ISSN 2477-1686
Vol.5 No. 14 Juli 2019
Ketangguhan Mental Bukan Sebatas Resiliensi
Oleh
Devi Jatmika
Program Studi Psikologi, Universitas Bunda Mulia
Upaya mencapai kesuksesn tidak terlepas dari kagagalan berkali-kali dan tantangan-tantangan yang perlu dilewati. Namun, yang menentukan berhasil atau tidaknya kita dapat mencapai tujuan dan kesuksesan yang diimpikan adalah kerja keras dan daya juang. Kemudahan teknologi turut mendukung mindset untuk mencari cara instan, cepat tanpa melalui proses yang memakan waktu dan tenaga. Tidak jarang kita temui, ketika mereka tidak menemukan jalan keluar, menghindar atau melarikan diri dari masalah menjadi solusi. Namun, tentu saja tidak semua generasi muda saat ini seperti itu. Saat ini banyak atlet-atlet muda dan berprestasi di kancah nasional dan international, tentunya mereka pun melalui masa-masa latihan yang sulit, menguras tenaga dan mental.
Muhammad Zohri merupakan salah satu atlet yang berhasil mengharumkan nama Indonesia di dunia olahraga lari. Ia berhasil menjadi juara duni U-20 dengan kecepatan lari 10,18 detik. Disiplin dan ketekunan dari Zohri menjadi kunci keberhasilannya. Zohri mulai berlatih lari sejak SMP, mulai dari subuh pagi hingga jam 7 dan di sore hari jam 4 hingga jam 7 malam, berlarian di pantai tanpa alas kaki (A’yuni, 2018). Secara psikologis, ia juga harus melatih mental dan memotivasi diri. Lalu, apa yang dapat kita pelajari dari atlet-atlet muda Indonesia yang berprestasi seperti Zohri?
Model 4C mengenai ketangguhan mental dikemukakan oleh Clough (dalam Perry, 2017) yang melakukan wawancara kepada atlet-atlet profesional. Hasil wawancara diketahui ketangguhan mental adalah sesuatu yang lebih dari resiliensi. Ketangguhan mental bukan hanya bangkit kembali tetapi terdapat elemen proaktif di dalamnya. Model 4C tentang ketangguhan mental meliput:
1. Tantangan (Challenge): Sejauh mana Anda melihat tantangan, perubahan, keragaman sebagai kesempatan-kesempatan.

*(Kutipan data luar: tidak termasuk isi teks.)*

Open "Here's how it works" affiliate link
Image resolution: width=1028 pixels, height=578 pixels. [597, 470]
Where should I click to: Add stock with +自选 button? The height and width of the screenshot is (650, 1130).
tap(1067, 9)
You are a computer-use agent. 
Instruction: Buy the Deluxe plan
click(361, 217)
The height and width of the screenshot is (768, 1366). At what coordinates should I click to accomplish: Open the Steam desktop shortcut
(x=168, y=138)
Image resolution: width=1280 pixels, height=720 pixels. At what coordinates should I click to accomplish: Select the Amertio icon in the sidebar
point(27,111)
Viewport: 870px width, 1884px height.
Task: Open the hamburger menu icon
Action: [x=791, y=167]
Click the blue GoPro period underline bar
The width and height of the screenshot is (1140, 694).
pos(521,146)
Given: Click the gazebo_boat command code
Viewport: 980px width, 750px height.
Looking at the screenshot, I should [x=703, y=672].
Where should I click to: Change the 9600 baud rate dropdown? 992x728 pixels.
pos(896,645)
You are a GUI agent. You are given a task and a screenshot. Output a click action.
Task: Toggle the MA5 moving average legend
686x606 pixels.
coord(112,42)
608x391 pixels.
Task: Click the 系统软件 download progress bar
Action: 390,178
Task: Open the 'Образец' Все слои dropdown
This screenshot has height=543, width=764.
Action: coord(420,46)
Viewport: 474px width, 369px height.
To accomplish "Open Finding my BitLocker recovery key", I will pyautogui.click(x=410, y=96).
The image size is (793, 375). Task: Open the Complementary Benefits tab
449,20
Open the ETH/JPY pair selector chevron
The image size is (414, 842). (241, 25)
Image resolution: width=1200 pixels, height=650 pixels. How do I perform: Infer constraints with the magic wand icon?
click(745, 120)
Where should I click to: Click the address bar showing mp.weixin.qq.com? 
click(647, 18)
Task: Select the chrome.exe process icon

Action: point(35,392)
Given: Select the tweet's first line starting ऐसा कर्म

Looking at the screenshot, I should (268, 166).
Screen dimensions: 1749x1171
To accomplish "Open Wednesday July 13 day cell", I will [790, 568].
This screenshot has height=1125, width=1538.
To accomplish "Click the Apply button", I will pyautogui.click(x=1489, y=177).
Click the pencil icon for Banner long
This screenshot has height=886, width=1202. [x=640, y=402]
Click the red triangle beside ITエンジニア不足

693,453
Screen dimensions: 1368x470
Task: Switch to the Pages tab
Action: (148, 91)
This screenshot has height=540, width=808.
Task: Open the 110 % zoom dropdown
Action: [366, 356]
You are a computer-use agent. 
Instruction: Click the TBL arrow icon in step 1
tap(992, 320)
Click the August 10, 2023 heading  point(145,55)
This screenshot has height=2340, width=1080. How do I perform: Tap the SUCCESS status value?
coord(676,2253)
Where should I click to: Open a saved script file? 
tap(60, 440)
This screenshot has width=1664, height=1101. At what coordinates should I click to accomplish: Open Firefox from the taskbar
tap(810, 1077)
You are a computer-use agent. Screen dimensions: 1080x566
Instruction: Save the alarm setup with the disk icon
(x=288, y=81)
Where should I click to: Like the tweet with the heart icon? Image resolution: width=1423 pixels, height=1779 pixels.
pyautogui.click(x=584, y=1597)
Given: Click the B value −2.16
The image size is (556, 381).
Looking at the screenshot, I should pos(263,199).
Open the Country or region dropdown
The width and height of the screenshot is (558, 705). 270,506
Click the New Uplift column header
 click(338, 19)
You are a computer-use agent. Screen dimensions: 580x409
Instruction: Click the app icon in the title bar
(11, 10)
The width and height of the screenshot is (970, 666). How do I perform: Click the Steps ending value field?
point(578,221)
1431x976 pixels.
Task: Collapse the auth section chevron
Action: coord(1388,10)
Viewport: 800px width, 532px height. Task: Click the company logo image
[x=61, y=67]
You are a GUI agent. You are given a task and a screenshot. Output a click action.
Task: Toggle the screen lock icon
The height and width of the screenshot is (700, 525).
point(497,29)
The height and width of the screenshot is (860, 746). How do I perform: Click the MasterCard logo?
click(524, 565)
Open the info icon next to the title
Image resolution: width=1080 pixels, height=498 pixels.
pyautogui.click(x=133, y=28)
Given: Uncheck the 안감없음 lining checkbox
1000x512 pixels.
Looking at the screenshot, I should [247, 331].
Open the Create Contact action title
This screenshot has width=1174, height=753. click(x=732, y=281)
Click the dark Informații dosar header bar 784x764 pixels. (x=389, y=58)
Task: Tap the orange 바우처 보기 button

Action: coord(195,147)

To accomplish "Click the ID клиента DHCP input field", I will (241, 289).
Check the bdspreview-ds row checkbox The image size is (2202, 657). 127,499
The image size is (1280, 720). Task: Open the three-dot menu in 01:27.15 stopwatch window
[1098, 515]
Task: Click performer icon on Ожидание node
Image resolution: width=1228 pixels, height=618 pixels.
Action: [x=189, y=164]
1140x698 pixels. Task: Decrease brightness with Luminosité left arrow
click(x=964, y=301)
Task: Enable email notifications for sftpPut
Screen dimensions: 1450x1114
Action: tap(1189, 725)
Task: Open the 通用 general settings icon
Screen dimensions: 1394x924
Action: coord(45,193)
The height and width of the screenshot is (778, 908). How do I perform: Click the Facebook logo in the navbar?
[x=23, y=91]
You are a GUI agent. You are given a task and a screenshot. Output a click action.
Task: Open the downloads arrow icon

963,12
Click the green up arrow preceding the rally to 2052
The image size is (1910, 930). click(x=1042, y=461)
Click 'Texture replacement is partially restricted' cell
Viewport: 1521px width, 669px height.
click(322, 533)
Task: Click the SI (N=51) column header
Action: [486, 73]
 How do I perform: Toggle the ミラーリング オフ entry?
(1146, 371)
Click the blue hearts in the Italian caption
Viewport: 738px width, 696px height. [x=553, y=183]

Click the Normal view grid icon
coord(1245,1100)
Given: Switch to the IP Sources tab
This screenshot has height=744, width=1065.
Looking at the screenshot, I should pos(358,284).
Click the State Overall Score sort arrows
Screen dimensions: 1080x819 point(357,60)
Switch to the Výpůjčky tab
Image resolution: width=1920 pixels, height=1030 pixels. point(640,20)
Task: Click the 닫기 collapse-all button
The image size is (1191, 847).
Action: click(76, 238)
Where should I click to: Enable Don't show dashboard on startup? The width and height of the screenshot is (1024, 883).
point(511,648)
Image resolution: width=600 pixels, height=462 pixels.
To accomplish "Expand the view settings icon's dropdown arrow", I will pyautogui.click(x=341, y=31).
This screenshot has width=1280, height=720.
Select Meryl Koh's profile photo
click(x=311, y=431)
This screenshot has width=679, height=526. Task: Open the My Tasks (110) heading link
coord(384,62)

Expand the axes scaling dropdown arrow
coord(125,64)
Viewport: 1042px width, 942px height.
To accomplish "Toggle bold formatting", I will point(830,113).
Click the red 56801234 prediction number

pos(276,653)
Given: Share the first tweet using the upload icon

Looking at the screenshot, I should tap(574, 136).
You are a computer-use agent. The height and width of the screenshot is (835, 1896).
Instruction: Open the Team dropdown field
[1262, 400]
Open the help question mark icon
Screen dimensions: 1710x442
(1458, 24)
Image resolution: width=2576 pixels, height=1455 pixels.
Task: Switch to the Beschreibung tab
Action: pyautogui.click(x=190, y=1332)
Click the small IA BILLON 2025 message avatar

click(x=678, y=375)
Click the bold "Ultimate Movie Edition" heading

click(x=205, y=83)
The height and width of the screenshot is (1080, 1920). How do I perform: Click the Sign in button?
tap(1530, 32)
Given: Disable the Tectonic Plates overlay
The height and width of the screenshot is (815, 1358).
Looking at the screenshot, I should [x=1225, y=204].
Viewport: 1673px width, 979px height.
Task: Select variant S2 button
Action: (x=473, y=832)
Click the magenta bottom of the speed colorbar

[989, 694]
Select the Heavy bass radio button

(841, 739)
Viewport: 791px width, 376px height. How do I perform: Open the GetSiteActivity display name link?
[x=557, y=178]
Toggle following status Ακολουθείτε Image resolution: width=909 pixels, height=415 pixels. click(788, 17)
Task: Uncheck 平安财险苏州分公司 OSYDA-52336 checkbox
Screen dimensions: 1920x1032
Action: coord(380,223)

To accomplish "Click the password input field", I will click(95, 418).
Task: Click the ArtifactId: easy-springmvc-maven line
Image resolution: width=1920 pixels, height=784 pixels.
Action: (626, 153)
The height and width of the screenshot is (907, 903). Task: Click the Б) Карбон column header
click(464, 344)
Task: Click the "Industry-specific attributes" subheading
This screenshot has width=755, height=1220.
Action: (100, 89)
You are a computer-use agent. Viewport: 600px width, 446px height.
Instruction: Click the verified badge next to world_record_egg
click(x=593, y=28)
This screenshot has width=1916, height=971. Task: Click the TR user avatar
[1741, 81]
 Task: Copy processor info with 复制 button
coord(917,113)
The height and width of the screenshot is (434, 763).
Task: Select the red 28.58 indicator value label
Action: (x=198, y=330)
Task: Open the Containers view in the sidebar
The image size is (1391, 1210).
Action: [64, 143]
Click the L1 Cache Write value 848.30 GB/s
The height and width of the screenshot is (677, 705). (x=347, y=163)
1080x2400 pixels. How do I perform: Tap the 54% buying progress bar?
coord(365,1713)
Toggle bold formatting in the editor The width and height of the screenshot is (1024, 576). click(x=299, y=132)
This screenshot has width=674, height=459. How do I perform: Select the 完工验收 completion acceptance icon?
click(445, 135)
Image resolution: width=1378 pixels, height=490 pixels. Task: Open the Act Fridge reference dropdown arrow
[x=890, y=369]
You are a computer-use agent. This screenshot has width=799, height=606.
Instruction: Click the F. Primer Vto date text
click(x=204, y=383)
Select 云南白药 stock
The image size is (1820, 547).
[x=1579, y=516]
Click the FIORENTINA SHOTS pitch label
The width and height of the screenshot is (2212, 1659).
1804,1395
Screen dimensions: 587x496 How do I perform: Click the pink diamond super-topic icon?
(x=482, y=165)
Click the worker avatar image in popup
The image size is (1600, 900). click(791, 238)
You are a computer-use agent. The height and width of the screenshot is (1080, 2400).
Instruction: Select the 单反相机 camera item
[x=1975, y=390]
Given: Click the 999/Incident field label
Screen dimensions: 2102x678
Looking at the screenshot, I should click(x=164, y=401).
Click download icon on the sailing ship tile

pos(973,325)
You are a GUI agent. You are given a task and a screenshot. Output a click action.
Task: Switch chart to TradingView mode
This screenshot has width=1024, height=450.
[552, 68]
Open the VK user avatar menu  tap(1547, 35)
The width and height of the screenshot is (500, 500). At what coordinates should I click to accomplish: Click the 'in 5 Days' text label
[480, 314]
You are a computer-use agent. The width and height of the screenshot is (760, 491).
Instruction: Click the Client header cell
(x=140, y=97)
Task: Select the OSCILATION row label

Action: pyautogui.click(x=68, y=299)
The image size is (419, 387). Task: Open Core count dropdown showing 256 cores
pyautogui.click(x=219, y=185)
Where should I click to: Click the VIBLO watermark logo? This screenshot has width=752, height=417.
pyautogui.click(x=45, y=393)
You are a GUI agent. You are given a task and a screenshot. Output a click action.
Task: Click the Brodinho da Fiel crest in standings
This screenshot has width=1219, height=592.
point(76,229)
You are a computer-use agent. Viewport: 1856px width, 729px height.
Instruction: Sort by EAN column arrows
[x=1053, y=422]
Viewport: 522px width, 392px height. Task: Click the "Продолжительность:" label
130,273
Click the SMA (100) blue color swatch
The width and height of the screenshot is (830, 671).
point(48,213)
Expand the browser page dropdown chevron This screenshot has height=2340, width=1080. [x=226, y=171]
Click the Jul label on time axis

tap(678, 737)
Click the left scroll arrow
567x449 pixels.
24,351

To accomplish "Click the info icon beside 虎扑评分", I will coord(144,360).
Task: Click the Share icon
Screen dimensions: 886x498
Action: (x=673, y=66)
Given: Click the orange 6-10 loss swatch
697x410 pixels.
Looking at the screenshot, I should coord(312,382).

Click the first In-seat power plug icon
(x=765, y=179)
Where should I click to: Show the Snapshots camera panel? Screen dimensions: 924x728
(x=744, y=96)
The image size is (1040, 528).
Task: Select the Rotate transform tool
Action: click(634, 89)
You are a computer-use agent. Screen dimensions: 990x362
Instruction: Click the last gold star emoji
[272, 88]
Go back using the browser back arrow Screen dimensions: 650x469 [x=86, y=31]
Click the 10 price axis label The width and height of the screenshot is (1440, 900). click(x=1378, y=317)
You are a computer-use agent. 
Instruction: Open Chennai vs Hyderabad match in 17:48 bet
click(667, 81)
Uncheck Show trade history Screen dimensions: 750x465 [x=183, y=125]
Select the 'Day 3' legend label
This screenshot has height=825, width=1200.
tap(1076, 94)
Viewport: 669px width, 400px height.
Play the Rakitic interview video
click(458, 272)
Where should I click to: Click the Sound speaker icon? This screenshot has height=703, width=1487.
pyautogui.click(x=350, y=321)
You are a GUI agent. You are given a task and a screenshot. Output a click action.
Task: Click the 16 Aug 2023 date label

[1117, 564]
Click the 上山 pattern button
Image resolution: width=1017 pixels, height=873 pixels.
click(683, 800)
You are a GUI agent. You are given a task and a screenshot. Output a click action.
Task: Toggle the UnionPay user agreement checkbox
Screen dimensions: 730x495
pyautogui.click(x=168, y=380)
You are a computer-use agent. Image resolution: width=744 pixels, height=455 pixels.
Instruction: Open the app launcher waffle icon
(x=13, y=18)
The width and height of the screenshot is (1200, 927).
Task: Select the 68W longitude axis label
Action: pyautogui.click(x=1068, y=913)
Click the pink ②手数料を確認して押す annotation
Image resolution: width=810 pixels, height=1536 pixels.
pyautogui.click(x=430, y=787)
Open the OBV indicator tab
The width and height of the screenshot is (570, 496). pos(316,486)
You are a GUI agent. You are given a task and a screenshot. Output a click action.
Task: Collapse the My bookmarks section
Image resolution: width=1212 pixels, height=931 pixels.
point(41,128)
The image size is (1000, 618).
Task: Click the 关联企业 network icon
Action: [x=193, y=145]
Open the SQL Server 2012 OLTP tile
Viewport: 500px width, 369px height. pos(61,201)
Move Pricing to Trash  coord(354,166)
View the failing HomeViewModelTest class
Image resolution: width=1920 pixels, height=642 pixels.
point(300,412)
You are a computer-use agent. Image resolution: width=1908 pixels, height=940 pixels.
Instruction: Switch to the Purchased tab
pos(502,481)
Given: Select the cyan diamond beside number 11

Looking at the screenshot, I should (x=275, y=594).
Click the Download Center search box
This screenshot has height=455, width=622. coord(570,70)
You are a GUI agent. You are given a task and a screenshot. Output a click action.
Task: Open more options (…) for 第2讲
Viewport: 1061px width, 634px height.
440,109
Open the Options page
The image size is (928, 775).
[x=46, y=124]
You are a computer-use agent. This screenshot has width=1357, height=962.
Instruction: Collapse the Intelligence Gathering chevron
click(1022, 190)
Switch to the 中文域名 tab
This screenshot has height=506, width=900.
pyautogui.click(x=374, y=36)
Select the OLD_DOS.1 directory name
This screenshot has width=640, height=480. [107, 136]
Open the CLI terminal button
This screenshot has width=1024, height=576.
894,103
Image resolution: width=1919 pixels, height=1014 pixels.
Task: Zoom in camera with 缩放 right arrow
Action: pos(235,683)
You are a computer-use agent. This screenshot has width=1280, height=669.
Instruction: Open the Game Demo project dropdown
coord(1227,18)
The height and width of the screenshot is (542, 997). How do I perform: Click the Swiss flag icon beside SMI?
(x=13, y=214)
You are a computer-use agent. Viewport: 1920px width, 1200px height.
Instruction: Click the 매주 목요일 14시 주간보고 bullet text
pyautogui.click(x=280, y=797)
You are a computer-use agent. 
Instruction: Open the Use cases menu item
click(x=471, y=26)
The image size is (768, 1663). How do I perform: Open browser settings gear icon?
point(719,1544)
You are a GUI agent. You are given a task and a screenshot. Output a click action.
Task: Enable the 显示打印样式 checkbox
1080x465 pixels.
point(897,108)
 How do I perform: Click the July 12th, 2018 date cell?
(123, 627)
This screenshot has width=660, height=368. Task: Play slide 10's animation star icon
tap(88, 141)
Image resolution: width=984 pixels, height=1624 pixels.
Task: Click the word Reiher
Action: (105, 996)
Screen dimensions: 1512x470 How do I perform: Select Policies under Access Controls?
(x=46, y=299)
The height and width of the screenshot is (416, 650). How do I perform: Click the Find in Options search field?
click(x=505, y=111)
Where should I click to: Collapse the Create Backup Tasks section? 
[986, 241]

Anda terbiasa dilatih oleh pemimpin, mentor atau pelatih yang handal dan disukai. Anda dapat berprestasi dan mengasah keterampilan-keterampilan karena arahannya. Namun suatu hari pemimpin, mentor atau pelatih ini pergi atau tidak mengajar lagi dan digantikan oleh orang lain. Hal ini akan menjadi tantangan di dalam pola pikir, apakah penggantian pemimpin akan menjadi bumerang keberhasilan Anda atau justru mendukung? Ketika kita melihatnya sebagai kesempatan, kita akan lebih menempatkan usaha dan bertahan lebih lama untuk mencapai tujuan-tujuan kita. Jika kita melihatnya sebagai ancaman, kita akan menghindar darinya. Tantangan berhubungan dengan optimisme (Nichollas et al dalam Perry, 2017), semakin tangguh mental seseorang maka ia kan semakin optimis dan pesimisme menjadi berkurang.
2. Komitmen (Commitment): Sejauh mana Anda menepati janji dan menjaga janji-janji tersebut.
Pada kasus Zohri, ia melakukan latihan lari di pantai dengan jam yang sama secara rutin, tentunya hal ini menguras mental dan lelah secara fisik. Namun, Zohri tetap berkomitmen melakukan latihannya. Orang yang tangguh mental akan tetap melakukan apa yang telah dikatakannya dan tidak akan menyerah.
3. Kontrol (Control): sejauh mana anda yakin bahwa Anda yang mengelola apa yang terjadi pada anda dan mengelola emosi ketika melakukannya. Kegagalan yang terjadi bukan faktor keberuntungan atau tidak beruntung. Learned helplesness adalah suatu keadaan mental saat individu tidak dapat menerima bahwa mereka memiliki kontrol atas situasi yang umumnya dapat dikontrol. Keadaan mental inilah yang perlu diubah agar kita menjadi pribadi yang optimis, bukan hanya memprediksi namun dapat menciptakan apa yang menjadi tujuan kita. Mengontrol emosi meliputi emosi marah, frustasi, takut dan lainnya. Mengontrol emosi berarti individu memilih bagaimana emosi itu ditunjukkan dan bagaimana dampaknya. Kemampuan mengontrol emosi berkaitan dengan emotional intelligence yang dimiliki seseorang.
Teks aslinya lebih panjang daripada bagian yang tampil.